Aussi les qualités bonnes ou mauvaises de la phrase sont-elles bien différentes de celles de la proposition. Une phrase est bonne ou mauvaise, selon que les mots dont elle résulte sont assemblés, terminés & construits d’après ou contre les regles établies par l’usage de la langue : une proposition au contraire est bonne ou mauvaise, selon qu’elle est conforme ou non aux principes immuables de la morale. Une phrase est correcte ou incorrecte, claire ou obscure, élégante ou commune, simple ou figurée, &c. une proposition est vraie ou fausse, honnête ou deshonnête, juste ou injuste, pieuse ou scandaleuse, &c. si on l’envisage par rapport à la matiere ; & si on l’envisage dans le discours, elle est directe ou indirecte, principale ou incidente, &c.
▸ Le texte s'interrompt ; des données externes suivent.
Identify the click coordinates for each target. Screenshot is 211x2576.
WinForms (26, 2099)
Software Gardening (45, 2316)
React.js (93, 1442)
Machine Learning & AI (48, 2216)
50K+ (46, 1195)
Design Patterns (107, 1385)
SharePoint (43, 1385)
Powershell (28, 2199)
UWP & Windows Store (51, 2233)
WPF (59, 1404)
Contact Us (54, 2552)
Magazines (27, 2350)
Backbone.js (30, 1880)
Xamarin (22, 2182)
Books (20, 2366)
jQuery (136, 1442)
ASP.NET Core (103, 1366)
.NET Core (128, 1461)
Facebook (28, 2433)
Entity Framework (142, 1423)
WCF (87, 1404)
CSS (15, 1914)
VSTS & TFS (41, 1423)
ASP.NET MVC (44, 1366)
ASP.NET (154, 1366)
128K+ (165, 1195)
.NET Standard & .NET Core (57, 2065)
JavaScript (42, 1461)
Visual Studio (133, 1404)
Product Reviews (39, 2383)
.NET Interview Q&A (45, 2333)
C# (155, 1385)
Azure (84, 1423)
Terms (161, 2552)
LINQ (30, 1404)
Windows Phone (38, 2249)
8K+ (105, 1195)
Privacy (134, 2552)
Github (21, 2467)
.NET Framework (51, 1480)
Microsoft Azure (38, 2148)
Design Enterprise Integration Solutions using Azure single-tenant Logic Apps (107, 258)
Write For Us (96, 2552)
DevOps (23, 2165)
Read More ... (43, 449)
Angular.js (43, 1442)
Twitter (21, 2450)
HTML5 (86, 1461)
Voyez Proposition.

Une phrase est donc tout assemblage de mots réunis pour l’expression d’une idée quelconque : & comme la même idée peut être exprimée par différens assemblages de mots, elle peut être rendue par des phrases toutes différentes. Contrà Italiam est une phrase simple, Italiam contrà est une phrase figurée. Aio te, Æacida, Romanos vincere posse est une phrase louche, ambiguë, amphibologique, obscure ; te Romani vincere possunt est une phrase claire & précise ; chanter très-bien est une phrase correcte ; chanter des mieux est une phrase incorrecte. « Cette façon de parler, dit Th. Corneille sur la Rem. 126. de Vaugelas, n’est point reçue parmi ceux qui ont quelque soin d’écrire correctement.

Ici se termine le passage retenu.